Un libro de arena. No es borgiano ni custodia entre sus páginas un laberinto en cuyo centro aguardan una aguija y un camello. Tampoco tiene de Calvino los espejismos deslumbrados y en llamas de las ciudades construidas e imaginadas entre el polvo y la luz. Pero sí es un libro de arena como cuerpo antiguo del vino de Noé del que emanaron sus nietos, hijos de Cam, y página sobre la que traducir el enigmático alfabeto de una escritura azul, nómada y libre. Igual que los hombres que las dibujan en las puertas de sus casas de adobe y de sol, en la plaza inexistente y a la vez ágora real por donde cruzan las rutas del desierto y en la que intercambian hospitalarios y serios, niños en su curiosidad y sabios en la intuición de su mirada acogen a los viajeros. Mejor uno quedos, aceptables dos frente al instante de descanso de tres a los que enseguida se invitan a seguir su viaje después de un té amargo y de, como diría Bruce Chatwin, los trazos de la canción que componen la lengua de sus lenguajes. Imasighen, tachelhit, amasigh suenan en el viento, en la lengua cantarina de las mujeres que lo mismo desvelan la urdimbre de la libido, el nudo de la preñez que la poesía del amor desventurado que pronuncian amarg. Así se entienden que, descendientes de los primeros padres del mundo, las 50 hijas que viajaron al norte y los 50 hijos que lo hicieron al este, y un día se reunieron en una tierra a la que ascendieron por una grieta de luz. De ellos vienen los bereberes enamorados de los enigmas a los que Cristian Crusat les regala un hermoso mapa de arena y en su corazón un Sujeto elíptico.

Es también el nombre tatuado en la cubierta de un libro del que se derrama esa arena, y según la hora de lectura, alguna que otra estrella iluminando en su destello las fábulas que se sueñan antiguas, tan antiguas como los oasis en los que calmar la sed y beber de la palabra. Allí están igual que un relato al que no exigirle moneda alguna el cuento del Oasis los dientes, el de La sombra, el gato y la pantera, y entre ellos la voz del almuédano de la mezquita de AS-Salam. Se escucha también la música de Tinarriwen (los desiertos) y se comprende mejor si, lo mismo que Cristian Crusat, se ha vivido en la geometría de estos universos entretejidos en espiguilla, en cruz, en estrella. No sólo en las alfombras y en la cerámica, también en los tatuajes de la piel, y en la forma que tienen de narrar sobre los proverbios y los desafíos, las decepciones y la estación de las ciruelas, de los puntos cardinales y las sinestesias.

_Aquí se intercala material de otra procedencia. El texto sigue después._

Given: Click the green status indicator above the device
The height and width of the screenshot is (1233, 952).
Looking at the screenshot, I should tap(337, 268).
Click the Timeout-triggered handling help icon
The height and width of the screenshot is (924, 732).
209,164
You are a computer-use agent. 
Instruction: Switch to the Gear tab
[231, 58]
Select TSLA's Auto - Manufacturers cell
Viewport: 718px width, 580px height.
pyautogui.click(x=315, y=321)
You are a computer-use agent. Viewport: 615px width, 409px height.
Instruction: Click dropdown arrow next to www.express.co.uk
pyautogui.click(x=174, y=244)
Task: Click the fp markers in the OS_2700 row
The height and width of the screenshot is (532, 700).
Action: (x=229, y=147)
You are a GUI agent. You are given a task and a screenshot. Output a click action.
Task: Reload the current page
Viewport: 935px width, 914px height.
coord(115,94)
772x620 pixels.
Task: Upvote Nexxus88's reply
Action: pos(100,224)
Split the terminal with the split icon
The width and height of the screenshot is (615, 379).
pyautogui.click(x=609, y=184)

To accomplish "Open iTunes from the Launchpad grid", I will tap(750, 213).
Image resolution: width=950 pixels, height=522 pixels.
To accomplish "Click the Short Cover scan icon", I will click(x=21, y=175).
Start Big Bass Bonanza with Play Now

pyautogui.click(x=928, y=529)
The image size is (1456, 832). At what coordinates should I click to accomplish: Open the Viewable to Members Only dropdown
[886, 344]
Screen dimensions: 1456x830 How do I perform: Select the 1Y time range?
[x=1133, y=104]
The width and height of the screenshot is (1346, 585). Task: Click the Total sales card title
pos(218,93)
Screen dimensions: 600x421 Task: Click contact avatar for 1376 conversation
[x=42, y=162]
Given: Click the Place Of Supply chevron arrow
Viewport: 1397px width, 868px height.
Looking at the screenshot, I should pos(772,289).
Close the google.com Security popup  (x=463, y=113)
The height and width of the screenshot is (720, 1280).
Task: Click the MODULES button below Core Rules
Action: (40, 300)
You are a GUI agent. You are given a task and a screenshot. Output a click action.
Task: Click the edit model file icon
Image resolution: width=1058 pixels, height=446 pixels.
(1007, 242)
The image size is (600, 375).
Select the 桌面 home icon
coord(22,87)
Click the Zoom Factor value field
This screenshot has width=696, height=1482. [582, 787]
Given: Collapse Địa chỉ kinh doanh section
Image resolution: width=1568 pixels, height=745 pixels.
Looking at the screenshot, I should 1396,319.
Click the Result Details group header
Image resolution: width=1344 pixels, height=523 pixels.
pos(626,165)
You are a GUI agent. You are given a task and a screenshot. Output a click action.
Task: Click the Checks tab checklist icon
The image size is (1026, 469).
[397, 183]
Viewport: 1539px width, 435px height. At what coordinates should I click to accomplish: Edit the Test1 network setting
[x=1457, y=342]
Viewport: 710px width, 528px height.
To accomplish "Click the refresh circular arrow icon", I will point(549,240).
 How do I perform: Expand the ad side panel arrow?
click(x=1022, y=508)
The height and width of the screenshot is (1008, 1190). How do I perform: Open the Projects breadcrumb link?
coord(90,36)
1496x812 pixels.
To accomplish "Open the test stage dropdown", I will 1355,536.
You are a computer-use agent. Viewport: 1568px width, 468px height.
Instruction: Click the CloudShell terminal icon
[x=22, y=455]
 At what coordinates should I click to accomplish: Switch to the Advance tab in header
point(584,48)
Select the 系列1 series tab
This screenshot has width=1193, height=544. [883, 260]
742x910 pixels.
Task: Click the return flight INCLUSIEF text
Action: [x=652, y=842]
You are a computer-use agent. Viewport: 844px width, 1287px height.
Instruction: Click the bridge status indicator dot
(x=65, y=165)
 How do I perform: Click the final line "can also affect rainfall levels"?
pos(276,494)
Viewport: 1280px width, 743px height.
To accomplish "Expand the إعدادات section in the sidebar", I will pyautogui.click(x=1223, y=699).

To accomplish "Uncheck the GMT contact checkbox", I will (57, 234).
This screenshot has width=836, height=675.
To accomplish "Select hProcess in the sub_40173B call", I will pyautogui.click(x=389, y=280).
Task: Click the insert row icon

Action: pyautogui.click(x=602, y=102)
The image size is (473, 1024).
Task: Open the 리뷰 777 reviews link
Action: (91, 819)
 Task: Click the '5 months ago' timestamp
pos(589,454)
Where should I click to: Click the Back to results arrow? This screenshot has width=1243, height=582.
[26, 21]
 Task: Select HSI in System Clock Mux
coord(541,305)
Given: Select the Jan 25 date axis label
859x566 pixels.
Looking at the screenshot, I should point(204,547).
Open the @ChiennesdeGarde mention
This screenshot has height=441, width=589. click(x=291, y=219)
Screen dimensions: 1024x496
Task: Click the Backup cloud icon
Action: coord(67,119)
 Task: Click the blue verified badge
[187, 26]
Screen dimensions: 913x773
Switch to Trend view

No hace falta una brújula para viajar por este libro de biombos, la coartada de Cervantes en El Quijote, que separan lo real y lo fabulado, el libro de fronteras del ensayo y del cuento, del campo semántico y del libro de viajes, de la perplejidad y el extrañamiento, de la naturaleza humana tan vieja en el Mediterráneo y en África del Norte. Nos basta en este trayecto con tener en Agadir el oasis y con la escritura que Crusat convierte en las líneas horizontales que definen el paisaje y el corazón sencillo de la cultura de los bereberes. Es fácil imaginarse al autor de Breve teoría del viaje y del desierto, y de Tranquilos en tiempo de guerra, evocando a Domingo Badía, disfrazado de Alí Bey camino a Trípoli, espía abducido, geógrafo, cronista etnográfico, traductor y dibujante. Y haciendo gala de una oralidad, con ecos de Cees Noteboom, punteada acerca de la noche que tembló el corazón de la kasbah y Agadir se dividió en dos: la ausente y la renacida, y entre ellas el casi adolescente Dominique Strauss Khan salvándose o presagio. Nos cuenta igualmente acerca de las callejuelas de Tarudant y sus animales tristes, de las mesetas de Hoggar, del mono que adivina las cosas pasadas y las presentes. Y con todo ello nos descifra de los bereberes su universo reposando sobre los cuernos de un toro.

Un bello libro en el que el paisaje es la escritura.